4.2. NCFP-Growth Compared to Other Growth Algorithms
4.2.1. UCI Data Experiment Using Algorithms
The NCFP-growth algorithm put forward in this study is among a number of algorithms that are assessed using common data from the data mining industry. In its ML Repository, UCI has eight datasets: diabetes, glass, hepatitis, iris, horses, labour, and led7. Figure 3 shows the comparison of five algorithms for classifying glass and diabetes, Figure 4 shows hepatitis and heart disease and the accuracy of five algorithms, Figure 5 shows the five algorithms for iris and horse classification accuracy, and Figure 6 shows the five algorithms used to classify led7 and labour in accuracy. We illustrate how to achieve comparable outcomes in comparison experiments using the five strategies outlined above.




The histogram clearly illustrates that the NCFP-growth algorithm outperforms the others in terms of accuracy. Due to the NCFP-growth algorithm, the mining accuracy is improved. Since it trims duplicate candidate’s sets while searching for frequent item sets, the Partition algorithm’s divide-and-conquer strategy can considerably increase the algorithm’s performance.
4.2.2. Analyzing the Subarachnoid Hemorrhage Dataset to Experiment with NCFP-Growth
On the subarachnoid hemorrhage data set, we perform 10-fold cross-validation and compare the classification accuracy with those of the different standard approaches discussed in the section, including Apriori, DHP, Partition, and FP-growth, which is depicted graphically in Figure 7. Experimental settings include 1% minimum support and 50% minimum constraint. Table 3 represents the number of FP-growth and association rules of NCFP-growth as follows.
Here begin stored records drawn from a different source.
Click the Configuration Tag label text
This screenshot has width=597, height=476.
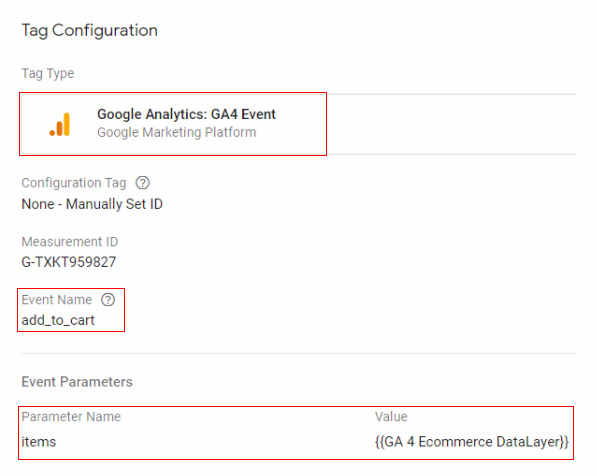point(74,183)
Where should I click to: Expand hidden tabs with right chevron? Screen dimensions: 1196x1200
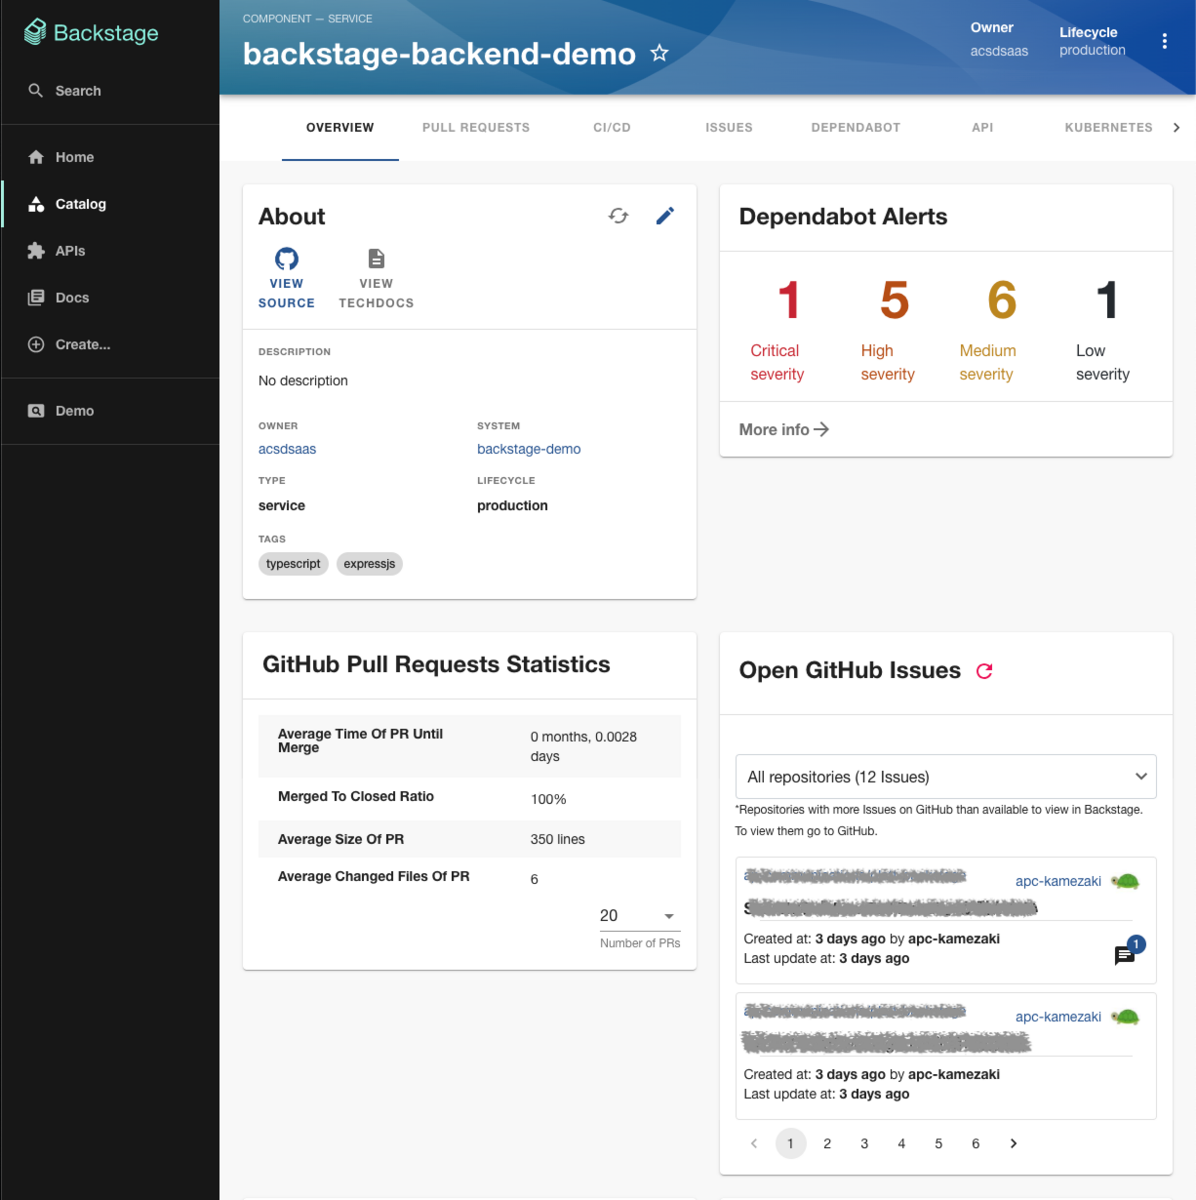1177,127
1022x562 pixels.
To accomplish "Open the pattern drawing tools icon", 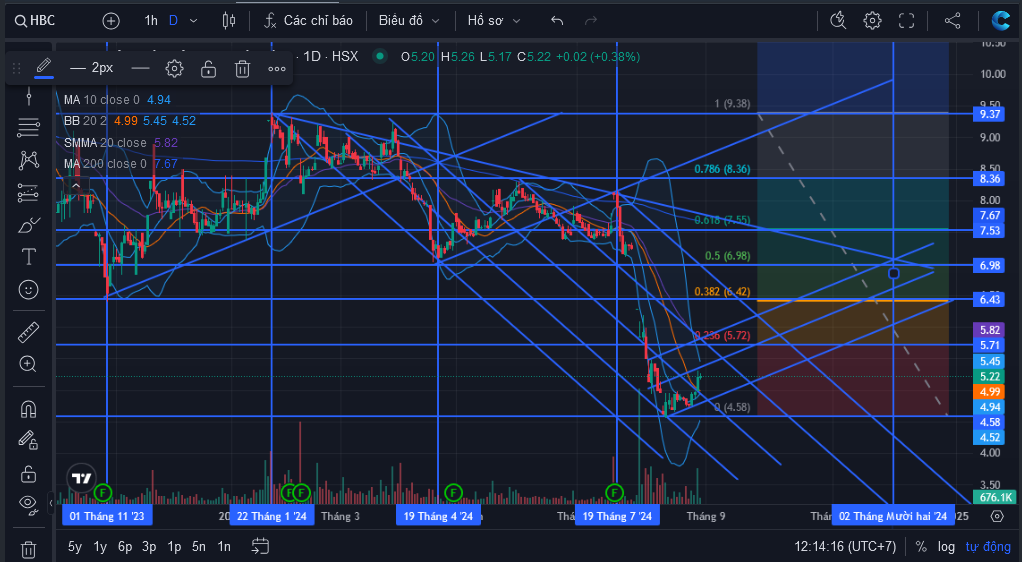I will pos(28,160).
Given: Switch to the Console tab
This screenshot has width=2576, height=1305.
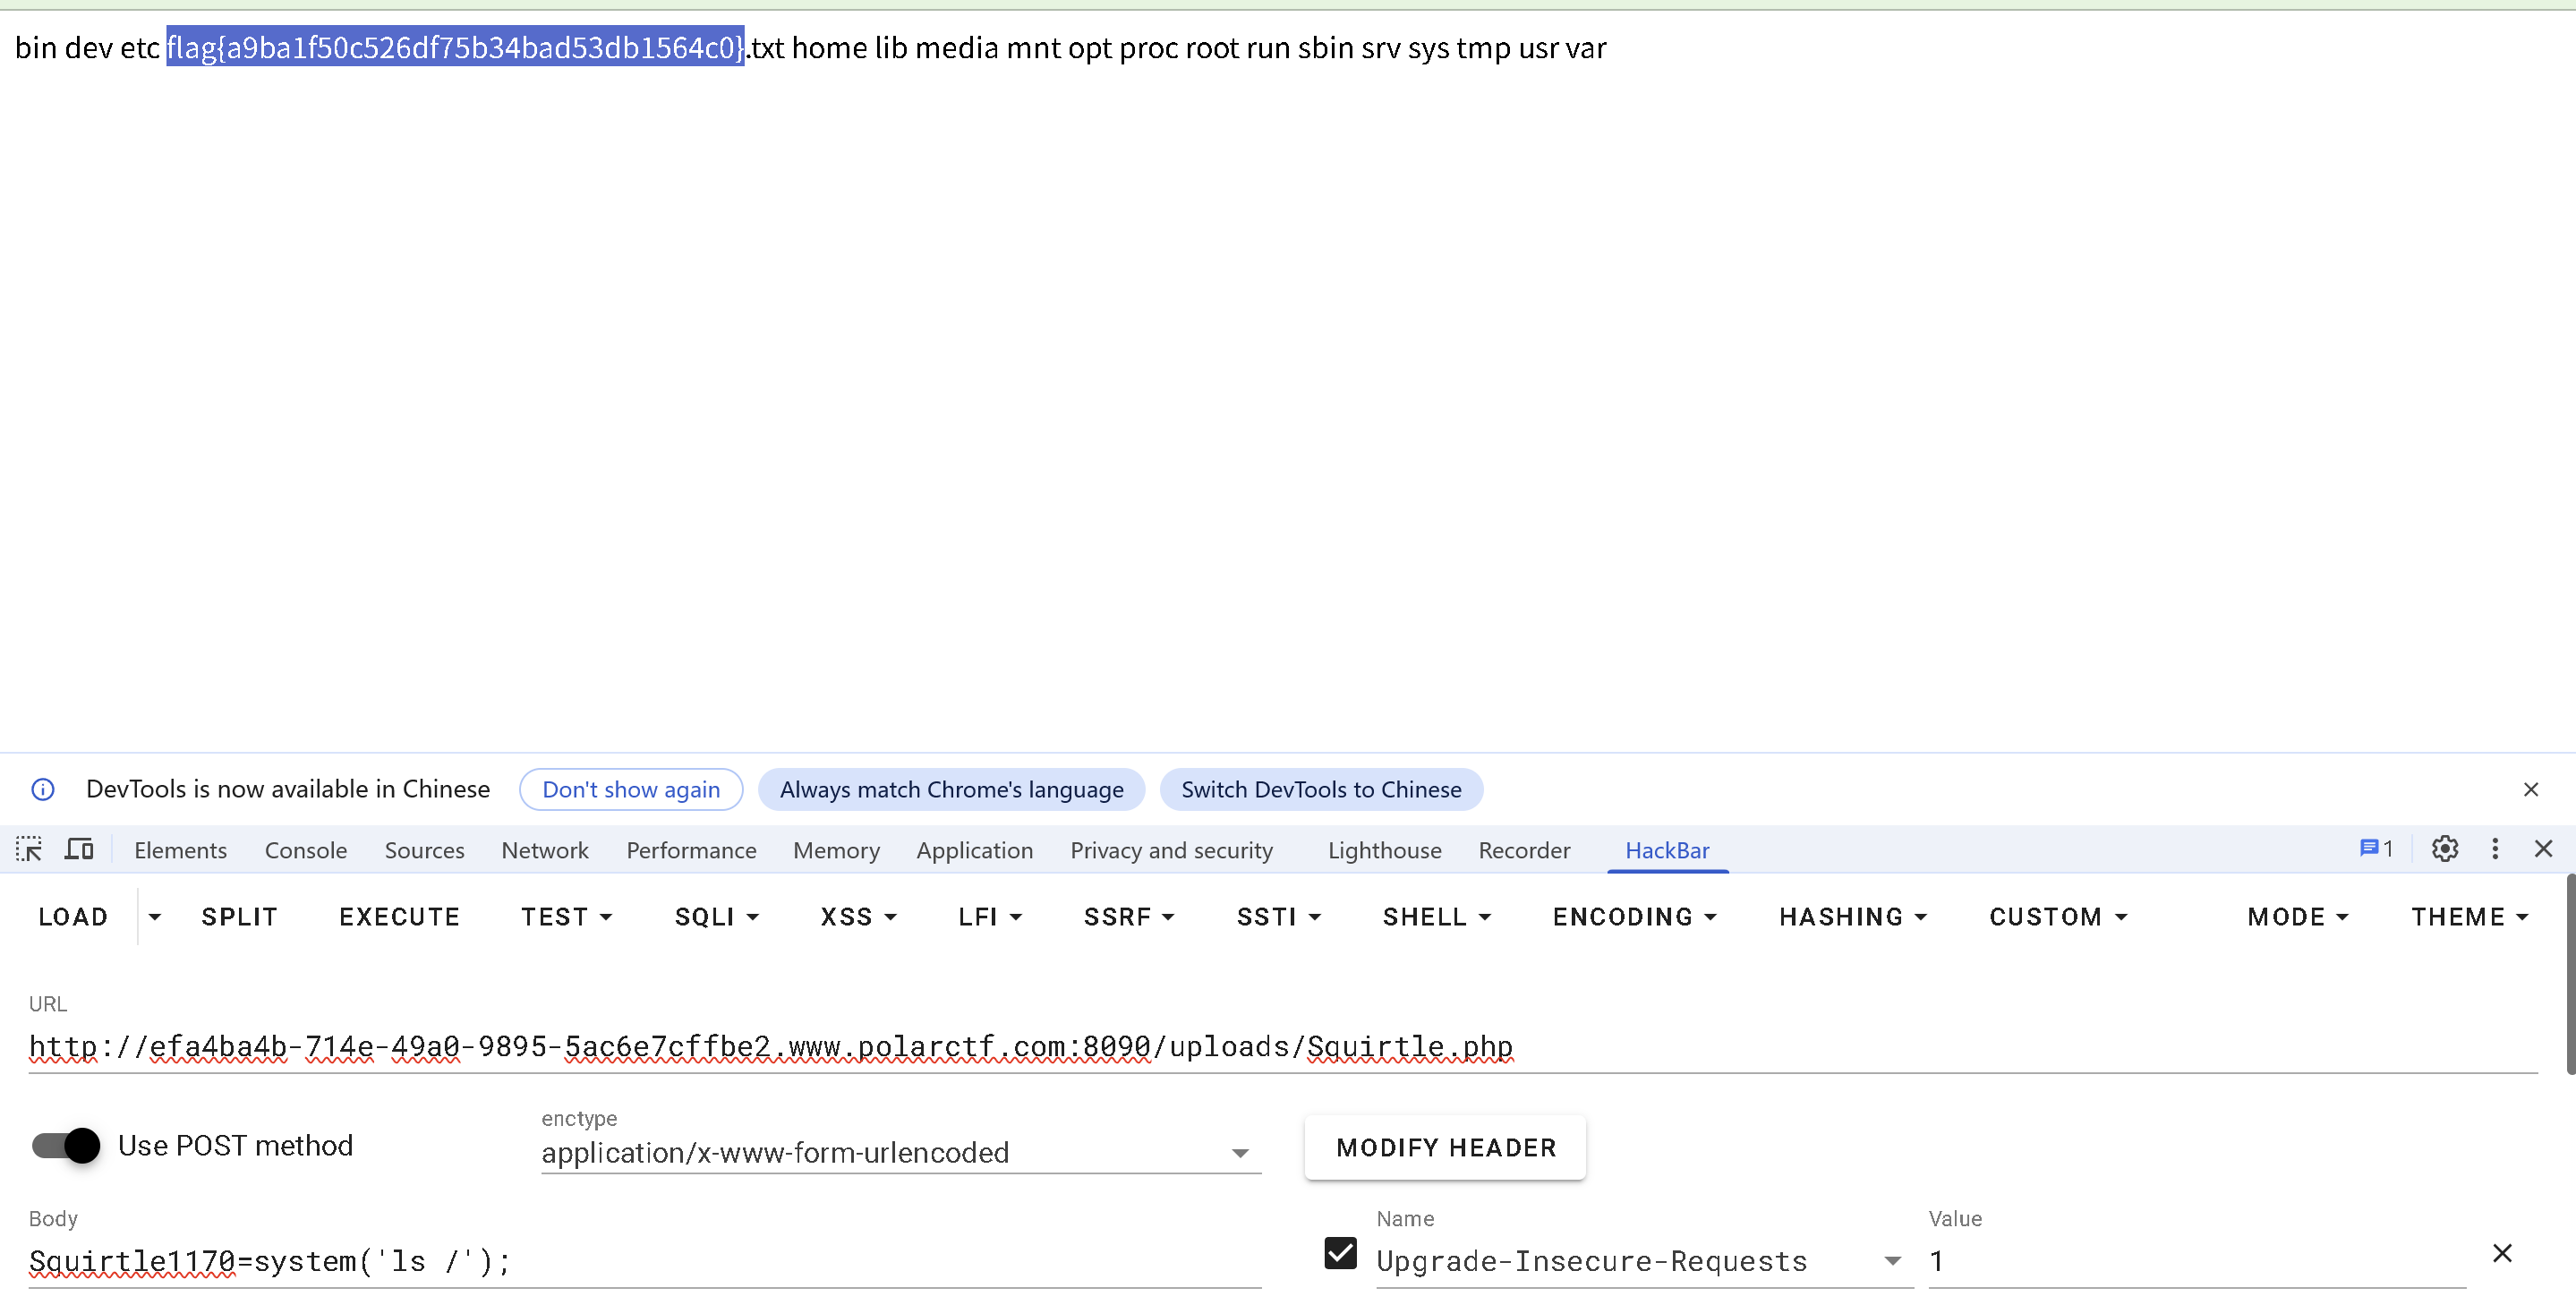Looking at the screenshot, I should click(x=306, y=850).
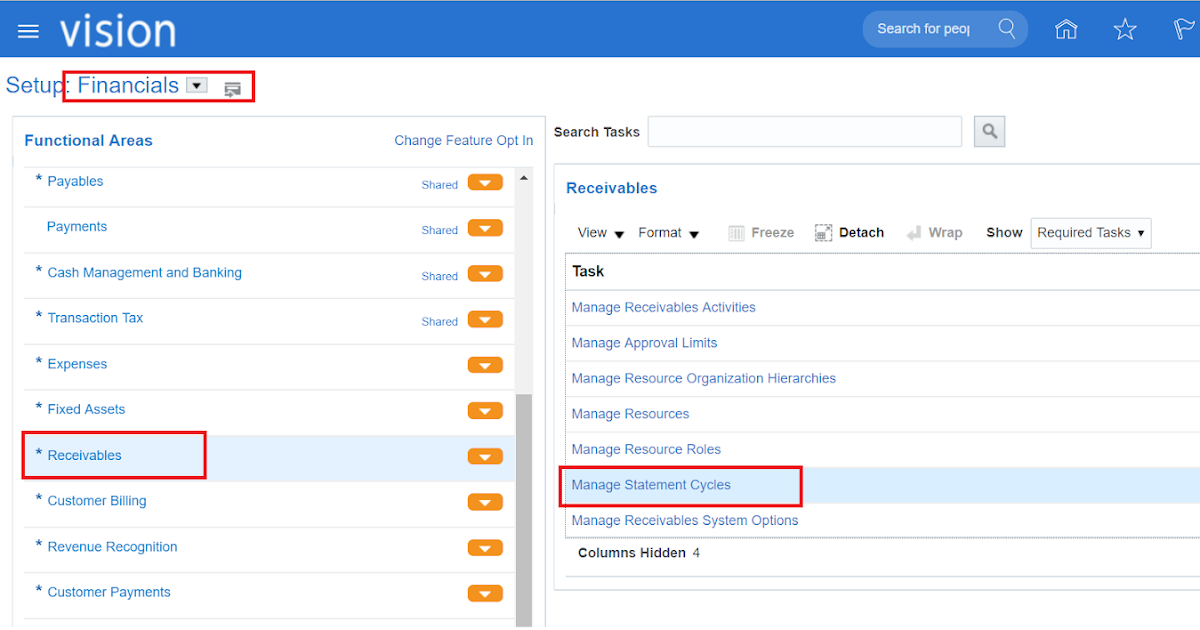Change the Show Required Tasks filter
Screen dimensions: 1200x630
tap(1090, 232)
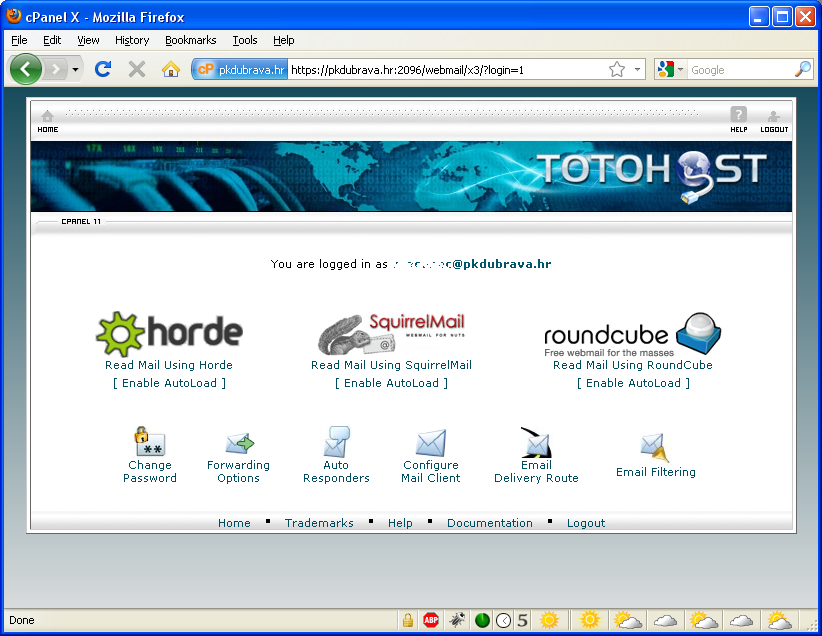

Table 3 illustrates the fact that NCFP-growth is less complex than other algorithms, with 9252 candidate association rules instead of 3122 in FP-growth. NCFP-growth also reduced its classification rules from 63 to just 26 compared to FP-growth. Figure 7 illustrates that using the NCFP-growth algorithm equates to a 95.2% accuracy rate compared to the conventional data mining algorithm.
5. Conclusion
Data mining for medical purposes uses association rules extraction technologies to examine the application of these technologies. This article employs association rules mining to diagnose subarachnoid hemorrhage (SAH). The article explains in detail the approach used to implement this data mining technique. An Apriori algorithm for identifying frequent associations is presented, along with a review of the principles and fundamentals of association rule extraction. GLCM is the most powerful feature extraction used for characteristics of CT scans, followed by association rule image mining. Moreover, alternative mining methods based on different growth algorithms are compared to the NCFP-growth algorithm based on association rules. The NCFP-growth algorithm was found to be more accurate for SAH and it might be used to diagnose actual cases of such disease. The process segmentation is not applied in the proposed model, which is the main drawback of this article. Additionally, the ensemble of deep learning models will be applied in the future for the diagnosis of SAH. The experimental results indicate that the suggested approach outperforms in terms of classification accuracy. The proposed approach equates to a 95.2% accuracy rate compared to the conventional data mining algorithm.
Data Availability
The data used to support the findings of this study are included within the article.
Conflicts of Interest
The author declares no conflicts of interest.
Acknowledgments
The author carried out this study in the College of Computer and Information Science, Jouf University, Saudi Arabia., KSA.